Luigi Lombardi, oltre che docente di enogastronomia presso l’Istituto Alberghiero A. Celletti di Formia è anche presidente dell’Associazione Provinciale Cuochi Latina, sotto il cappello di FIC, e lui per primo che vive ed esperisce le opportunità di formazione e aggiornamento che l’associazione gli offre, è poi in grado di portare i suoi ragazzi a certi livelli. Come lui anche altri colleghi (fra questi anche lo stesso Guadagno che nella sua scuola ha costituito il Team Ballerini).
Il piatto da competizione è elaborato, frutto di diverse tecniche, e impone di acquisire competenze molto più rigide di chi fa un’esercitazione normale, rispetto maniacale di HACCP, organizzazione del lavoro e tempistiche precise, assai utili nell’impostazione del lavoro quotidiano.
Scegliere di prepararsi per le competizioni per uno studente significa contrarre un impegno che si protrae da fine anno a febbraio/marzo per ben due pomeriggi interi la settimana ma rappresenta un momento in cui, adrenalizzandosi per la sfida, si professionalizza, prende più confidenza con la cucina. Accade infatti non infrequentemente che voglia proseguire il percorso iscrivendosi a Scuole di Alta Formazione.

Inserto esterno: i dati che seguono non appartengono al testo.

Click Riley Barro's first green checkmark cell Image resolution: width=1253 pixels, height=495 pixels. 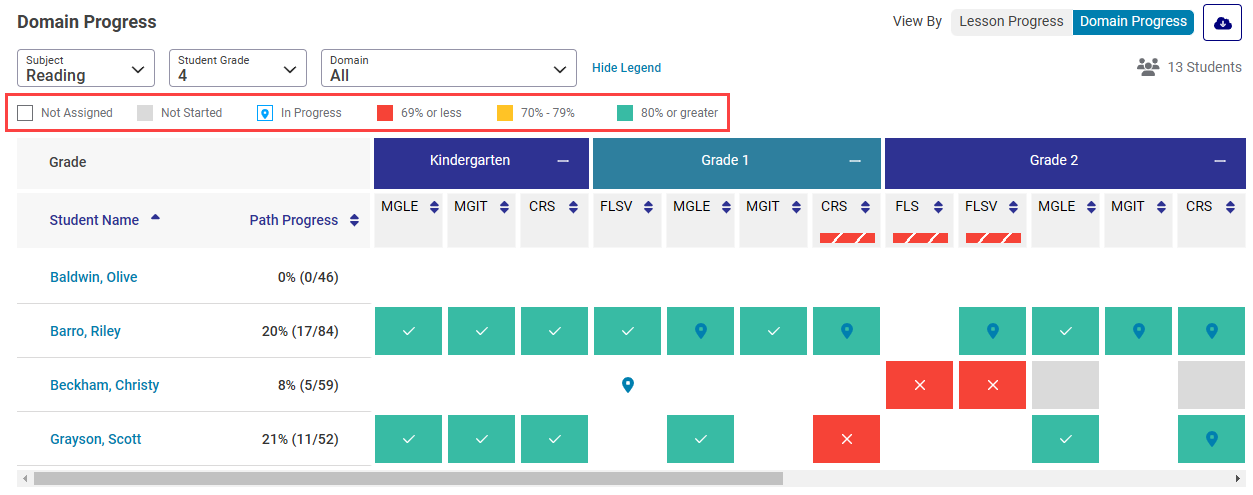(408, 331)
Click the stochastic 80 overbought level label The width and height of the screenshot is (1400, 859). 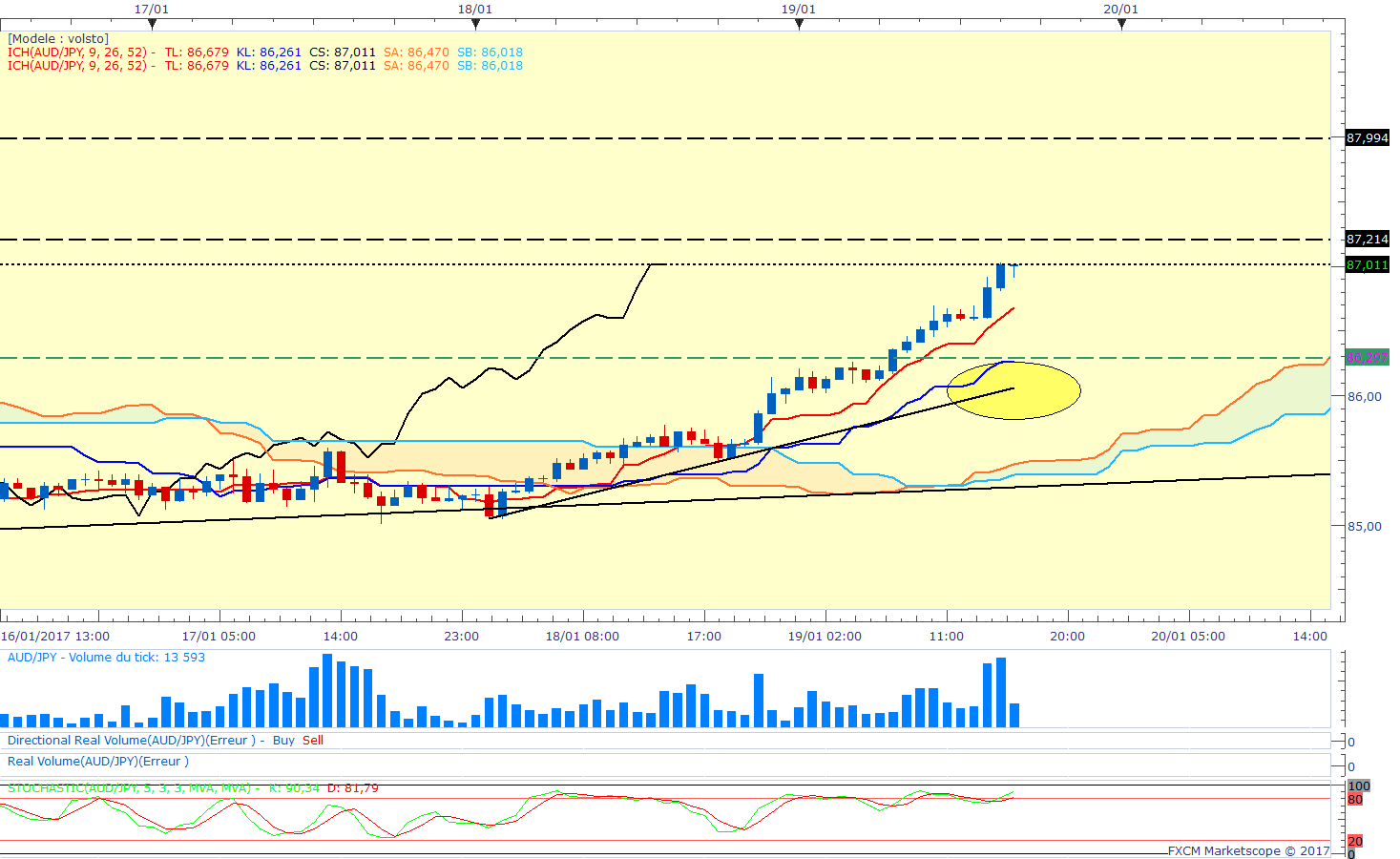click(x=1355, y=799)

Riuscire, come in casi simili, ad accendere la passione in una fase in cui la dispersione scolastica sta raggiungendo livelli preoccupanti per la salute di un intero settore, significa portare alla ristorazione un contributo a presa diretta di non piccola portata. Iniziative come queste andrebbero caldeggiate, estese, adottate a livello di sistema.
Una risposta al bisogno di confronto dei giovani
Se c’è una regione in cui in questi anni abbiamo assistito a un pullulare di giovani cuochi emergenti, più d’uno dei quali ha avuto il coraggio di aprire l’attività in borghi disseminati, quella è l’Abruzzo.
Ci è piaciuto vedere come l’Associazione Cuochi Abruzzesi, pure questa sotto il cappello FIC abbia dato vita al dipartimento “Giovani cuochi abruzzesi” dedicato a ragazzi dai 18 ai 30 anni, a cui affida tutta la gestione delle attività esterne (per citarne alcune, l’organizzazione di una serie di incontri sulla cucina tradizionale piuttosto che la partecipazione alla trasmissione “Generazione zeta in cucina” che va in onda una volta la settimana su Rai3 Regionale…) oltre a organizzarsi autonomamente occasioni di corsi,
per poterli stimolare a pensare e dare loro visibilità al contempo. Come pure l’invitare alcuni di loro in modo permanente ai consigli direttivi del regionale, per educarli alla gestione associativa.
Così ha fortemente voluto Lorenzo Pace, chef in hotel quattro stelle a Pescara, presidente regionale Cuochi Abruzzesi e membro della giunta regionale esecutiva FIC, convinto che questi giovani vadano solo messi nelle condizioni di fare. Per questo è importante mettergli a disposizione una piccola organizzazione quale l’associazione che sia occasione di confronto, perché possano continuare a crescere.